Electricity lost from the closure of California’s San Onofre nuclear plant undermined electricity affordability as well as reliability. It was mostly replaced by electricity from natural gas, which raised the costs of generating electricity by $350 million.

There could be good news from an unexpected source, however. Bloomberg reported that Pres. Joe Biden’s administration has signaled their intention to keep nuclear power plants in operation amid “a wave of reactor closures.” Biden’s support owes to the environmental side of the issue, as nuclear power “is seen as a way of backing President Joe Biden’s ambitious climate goals.”

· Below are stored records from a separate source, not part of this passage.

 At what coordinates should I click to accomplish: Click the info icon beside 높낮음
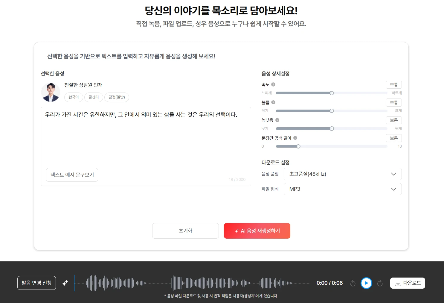pos(277,120)
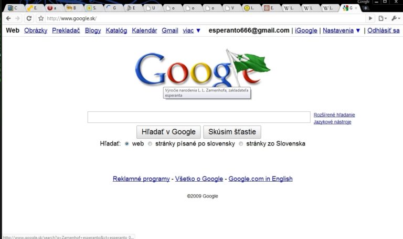Expand the Nastavenia settings dropdown
Screen dimensions: 403x239
pos(341,30)
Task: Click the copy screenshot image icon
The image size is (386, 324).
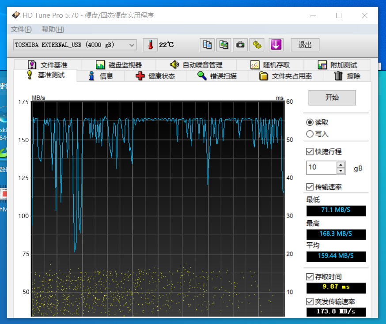Action: 223,45
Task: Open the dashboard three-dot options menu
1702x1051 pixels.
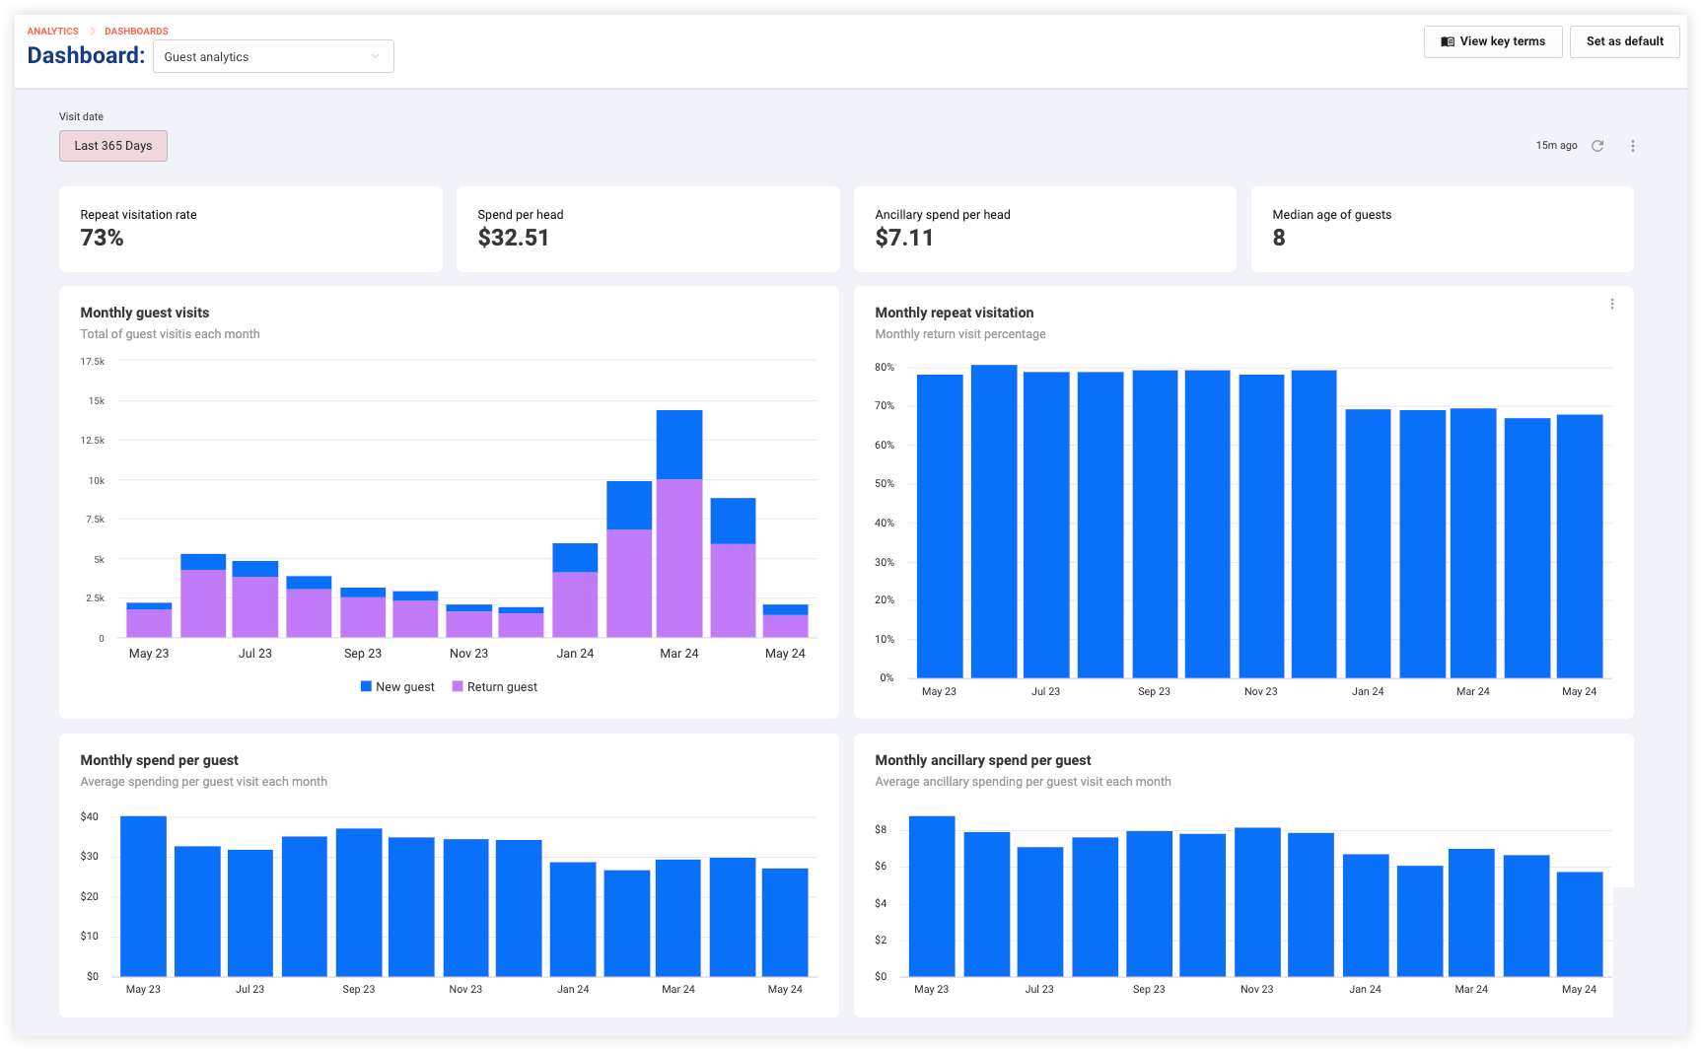Action: pyautogui.click(x=1633, y=146)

Of course, Biden’s support would be in the form of a “nuclear production tax credit,” but bear in mind that the energy market is severely distorted by incentives — the lion’s share going to unreliable, low-capacity-factor, weather-dependent renewable sources that produce little of the nation’s electricity and cannot be used for baseload generation.

The most recent numbers from the U.S. Energy Information Administration (EIA) into “Direct Federal Financial Interventions and Subsidies in Energy” showed that nuclear received $365 million and produced about one-fifth (19.6 percent) of the nation’s electricity. Compare those numbers with solar ($2,231 million for only 1.2 percent), wind ($1,266 million, only 5.4 percent), and coal ($1,262 million, 29.6 percent). Nuclear was outperformed only by natural gas, which received only $167 million in federal subsidies, a figure dwarfed by its much higher tax liabilities ($940 million), and which produced 35 percent of the nation’s electricity.

Nevertheless, the importance of retaining nuclear generation to electricity provision in North Carolina goes beyond its obvious environmental benefits. It’s also far more efficient and much less expensive than building new resources, and it supports grid reliability as well. Can Cooper learn from Biden on the importance of nuclear? North Carolinians can only hope.